The Barbican Public Lending Library inside this multiplex center, open since 1982, is one of three public libraries within the square-mile City of London. What is now the Barbican Library resided originally on Canon Street. The current space was initially meant for commercial use. Bodies were buried in the area and still lie underneath. St. Giles Church Cripplegate is within the Barbican complex. John Milton is buried in the church and Shakespeare was said to have worshipped there.
The library at this location is open to people who can offer two forms of identification (whether “moneyed or just regular people” according to Jonathan Gibbs, IT and Operations Librarian) and is growing more and more high-tech. The library offers free wi-fi and its book self-checking equipment is first generation. Books are loaned for three weeks and modified Dewey Decimal System is in use. More and more e-books and e-magazines are being purchased and e-audio is coming into play. The Barbican still has CD’s and DVD’s for which there is a charge, but audio books are free.

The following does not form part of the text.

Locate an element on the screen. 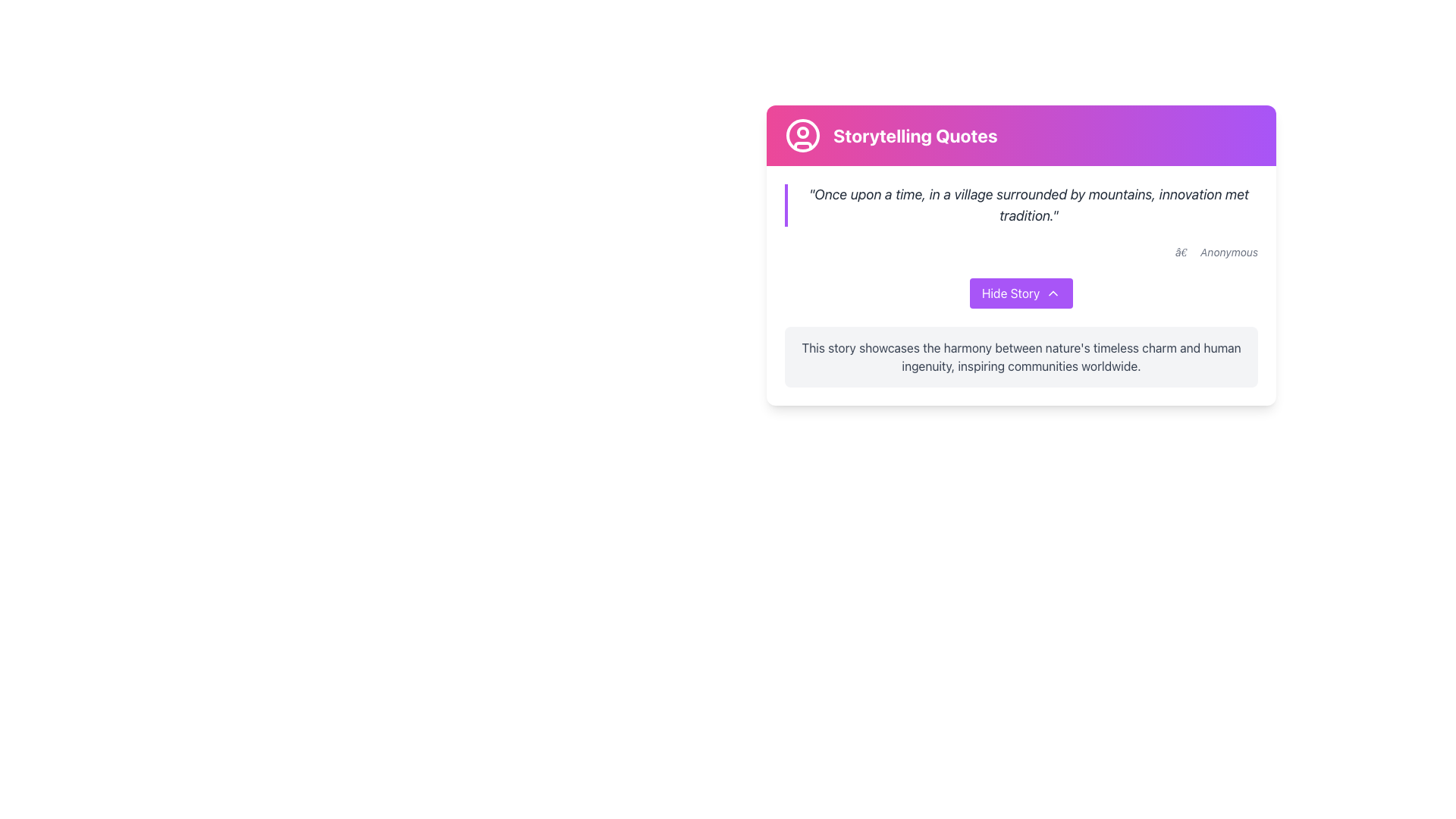  the small upward-pointing chevron arrow icon located inside the purple 'Hide Story' button is located at coordinates (1052, 293).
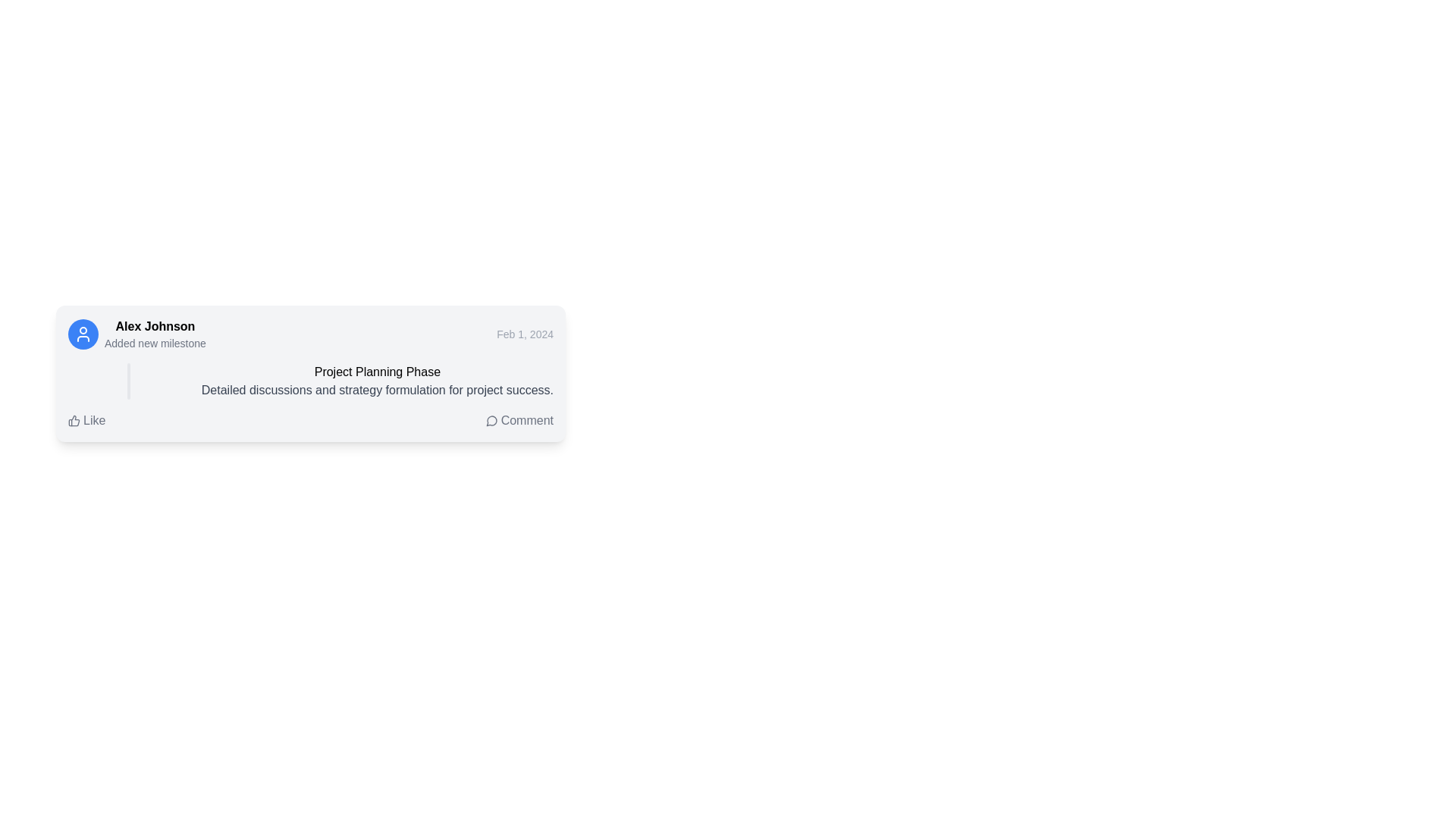 This screenshot has height=819, width=1456. Describe the element at coordinates (309, 380) in the screenshot. I see `the Text block which contains the title 'Project Planning Phase' and the description 'Detailed discussions and strategy formulation for project success.'` at that location.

The Barbican Library offers outreach in a variety of forms: large-print books to people who can’t come to the library; Skills for Life section for learning English; the Education Department has all of London basically reading the same book in concurrence with special activities. The public can browse in the lower part of the library where there are 60,000 books; there are 200,000 monographs in the library as a whole. Twenty pence are charged for black and white printing and fifty pence for color. There is an active Friends of the Barbican Library and the library receives a percentage of the concessions for the arts programs.
Two assets of the Barbican Library are the music and the children’s libraries. Students of music can listen to themselves play piano without disturbing other patrons and a wide variety of music resources are available. The Music Library was the largest monetary investment in London; it was opened a year after the remainder of the Barbican opened and has the largest collection of CD’s in the country. Patrons may borrow up to twelve CD’s and the display area is used for exhibitions and also for outreach to support artists, such as those of the Bangladesh community. Some of these musicians have been featured on BBC and other music venues.
The Barbican’s children’s librarian holds that title for the City of London. There are 23,000 items in the children’s library and 8,000 more in the basement. Children’s library services cover ages four through fourteen and have been an asset for problems with children; fixed time schedules are a great benefit. Schools and nurseries bring children aged three to five on Mondays and clubs have been formed. A summer reading challenge requiring that six books be read is popular. Volunteers are assigned students who have difficulty with reading.
Although the Barbican Lending Library has money issues like most libraries, London’s public definitely benefits from its resources and outreach.